The Drawback of History for Life

The biggest part of Nietzsche’s critique of the obsession with history is already given in the criterion he urges for judging the value of any intellectual endeavor: does it benefit life? Essentially, the drawback of history is that getting obsessed with the past keeps one from acting in the present. An excess of history, or historicism, causes one to think that knowing history is sufficient, that knowing is action, that history is life. In this regard, history for Nietzsche seems to have the same potentially dangerous function as metaphysical speculation, a bit later, for Heidegger. The detachment from oneself that can be a benefit of the contemplation of history can also lead to a kind of inauthenticity, an avoidance of living one’s own life. Conversely, then, the obsession with history can also lead to a misreading of history so gross as to increase one’s own distortions of one’s self-perceptions. Either we do history poorly, and thus fail to live because we use history to bolster our illusions, or we do history too well, and thus fail to live because we never get around to it. In either case, in my present context, I should like to limit the concept of “life” to that aspect of life most relevant to the reading of works of fiction such as lyric poetry, which is, I think, the experience of the specific pleasure — what Aristotle would call the oikeîa he:doné:, of fiction. How we can translate Nietzsche’s terms to suit the specific case of the reading of older works of literary art such as Shakespeare’s Sonnets will, I hope, become clearer after a further review of Nietzsche’s argument.

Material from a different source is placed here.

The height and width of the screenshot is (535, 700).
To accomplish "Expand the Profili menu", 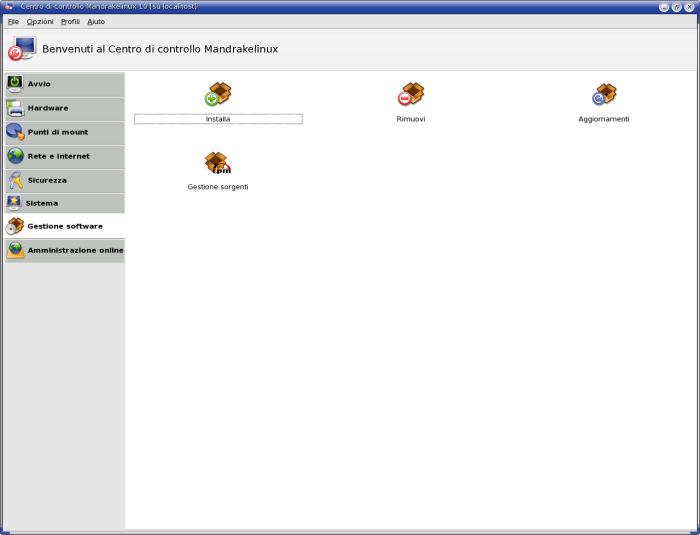I will click(x=70, y=21).
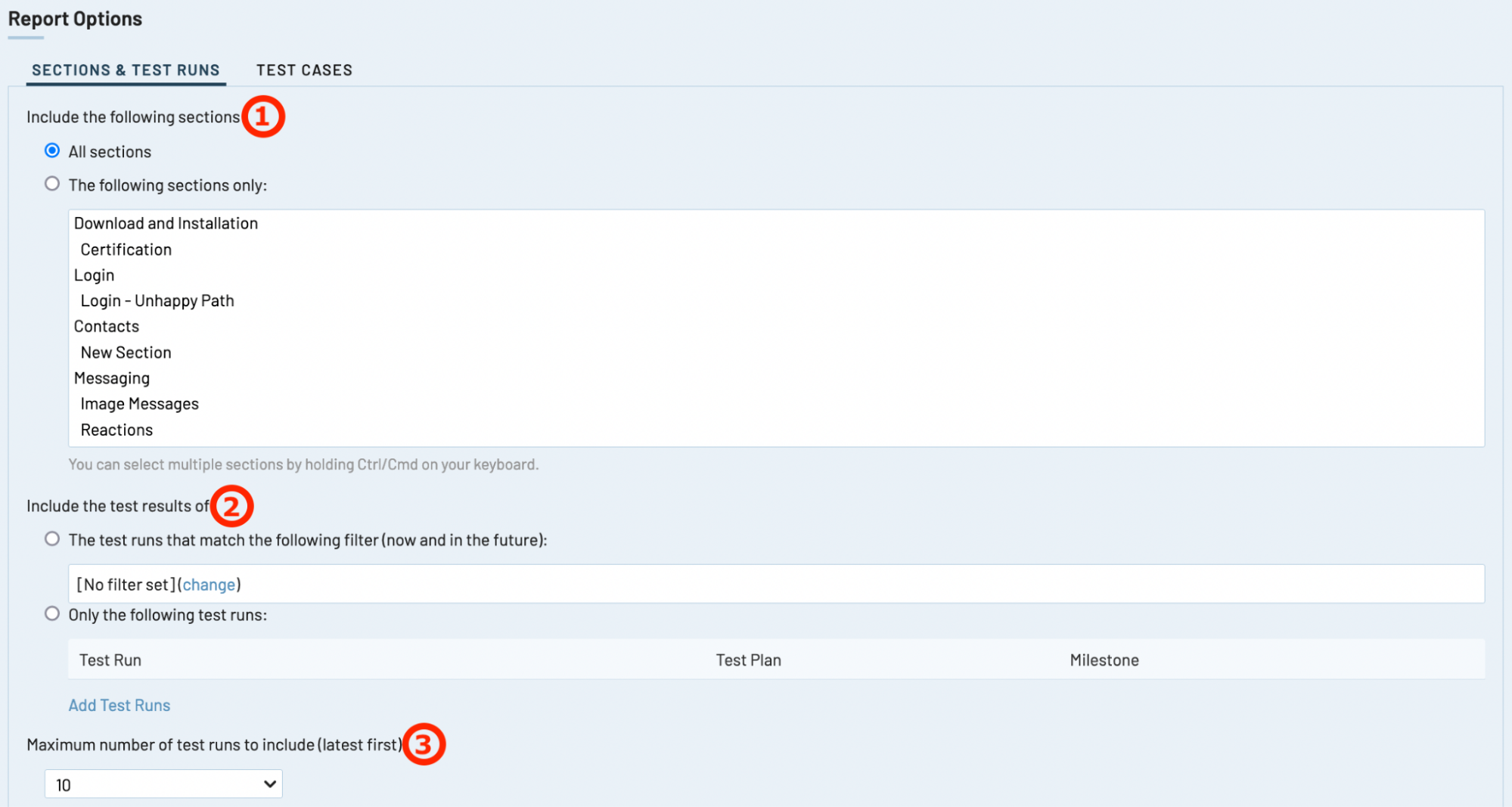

History is not altogether bad — hence the “benefit,” Nutz, of history. As beings endowed, for better or worse, with consciousness and memory, we both need history and cannot avoid it. Nietzsche weighs the benefits of history by first dividing it into three kinds, suggesting three different motives: monumental, antiquarian, and critical history. Monumental history provides the reader with inspiring models from the past. To some extent, the “old historicism,” with its focus on the daring genius of the original artist, follows this model, though so does much biography and biographical criticism to this day — and there are, I would contend, traces of monumental history even in the life-stories of minor figures so commonly brought out of the archives and into those new historical or cultural materialist job talks. Antiquarian history, dedicated to the preservation and revererence of the past and the fulfillment of our forebears’ desire for immortal fame, has long typified the discipline of Classics, and hence, likewise, informed elements of the “old historicism.” Finally, critical history opposes both monumental and antiquarian history by drawing upon past examples so as to benefit from past mistakes. The New Historicism and cultural studies are primarily, of the three types, forms of critical history. Whether following Greenblatt, Easthope, and others in viewing literary works as strategic artifices of the subject in a field dominated by class struggle, or Bourdieu, Jameson, Guillory, and others in viewing the very concept of the “literary work” as but another strategic ruse doing its bit for ruling class hegemony, today’s critical histories are “critical” in a distinctively Marxist sense, with all the unmasking, deflation, and supposed “grounding” in the supposed “material” that the Marxist tradition implies.

Each of these types of history has its corresponding pitfalls. If the monumental historian turns to the past to find models for him- or herself, then, to some extent, he or she is seeking a reflection of his or her own times and struggles in that past. The past becomes a mirror, and the self- image of the historian threatens to obliterate the genuine distinctness of the past. The very need of monumental history to bring the past near to us threatens to make it cease to be history altogether, and, instead, to become an unwitting fiction, an illusion whose function is somehow to legitimate one’s own desires and struggles by means of the prestige of precedent — and yet, as Nietzsche points out, the mere antiquity of the model does not guarantee the emulator’s moral goodness: bad people, too, can turn to historical models and use them to distort their own moral judgments and presentations of themselves to the judging public. Apparently, many a Nazi leader was a great lover of Goethe — and, indeed, of Shakespeare.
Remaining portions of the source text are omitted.